PMCID: PMC4522862  PMID: 26258054

Abstract

Introduction:

The copolymer of polyethylene glycol (PEG) and polyesters has many interesting properties, such as amphiphilicity, biocompatibility, biodegradability, and self-assembly in an aqueous environment. Diblock copolymers of PEG-polyester can form different structures such as micelles, polymersome, capsules or micro-container in an aqueous environment according to the length of their blocks.

Materials and Methods:

Herein, a series of poly (lactic acid) (PLA) and PEG diblock copolymers were synthesized through the ring-opening polymerization. The polymerization reaction and the copolymer structures were evaluated by nuclear magnetic resonance (NMR) and gel permeation chromatography (GPC). The corresponding copolymers were implemented for the formation of polymersome structures using film rehydration method. Impact of methoxy PEG chain length and hydrophobic weight fraction on particle size of polymersomes were studied, and the proper ones were selected for loading of doxorubicin (DOX) via pH gradient method.

Results and Discussion:

Results obtained from 1HNMR and GPC revealed that microwave irradiation is a simple and reliable method for the synthesis of PEG-PLA copolymers. Further analysis indicated the copolymer with relative molecular weight of PLA to PEG ratios of 3 or fEo ~ 25% produced the smallest size polymersomes. Polymersomes prepared from PEG5000 to PLA15000 were more capable in loading and sustained release of DOX than those prepared from PEG2000 to PLA6000. Conclusion: In conclusion copolymers of PEG/PLA with fOE ~25% and relatively higher molecular weight are more suitable for encapsulation and providing sustained release of DOX.

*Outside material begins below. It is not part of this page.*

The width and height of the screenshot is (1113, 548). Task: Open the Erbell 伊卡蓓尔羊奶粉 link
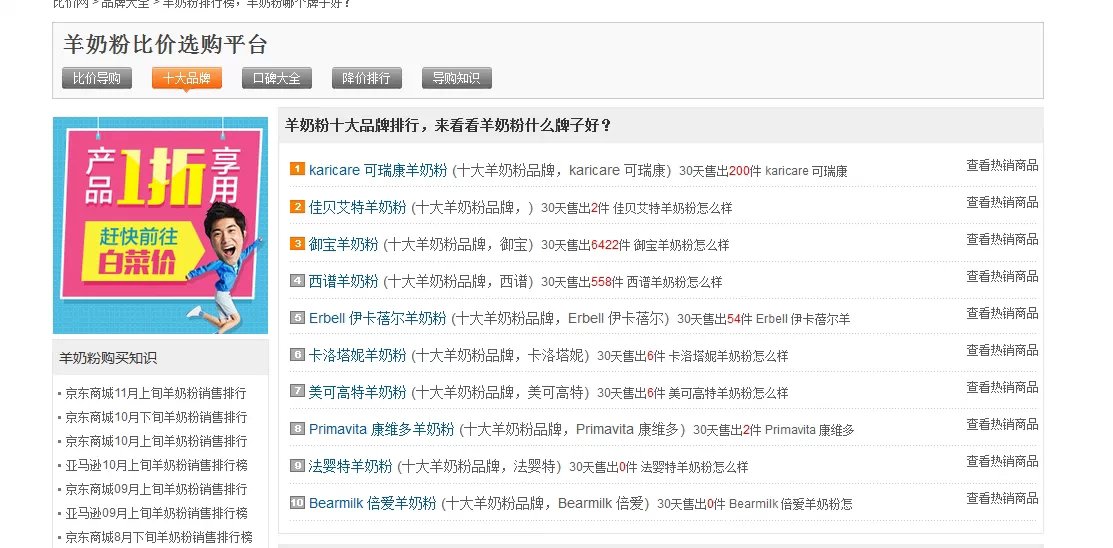point(377,318)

Keywords: Copolymer, doxorubicin, polyethylene glycol-poly (lactic acid), polymersome, self- assembly

INTRODUCTION

Biodegradable polyesters including poly (lactide), poly (glycolide), poly (lactide)-co-poly (glycolide) copolymers and poly (ε-caprolactone) are implemented frequently in pharmaceutical development due to their bioresorbable and biocompatible characteristics.[1,2,3,4,5]

On the other hand, polyethylene glycol (PEG) is nonbiodegradable, but biocompatible polymer which has been used for many clinical applications.[6]

Polyethylene glycol possesses notable characteristics, such as hydrophilicity and biocompatibility. Copolymerization of PEG with polyesters suggests the possibility to integrate the unique properties of PEG and biodegradable polyesters.

These copolymers consist of biodegradable hydrophobic polyester blocks and hydrophilic, biocompatible PEG segments.

The copolymer of PEG and polyesters has many interesting properties, such as amphiphilicity, biocompatibility, biodegradability, and self-assembly in an aqueous environment. Diblock copolymers of PEG-polyester can form different structures such as micelles, polymersome, capsules or micro-container in an aqueous environment according to the length of their blocks.[7]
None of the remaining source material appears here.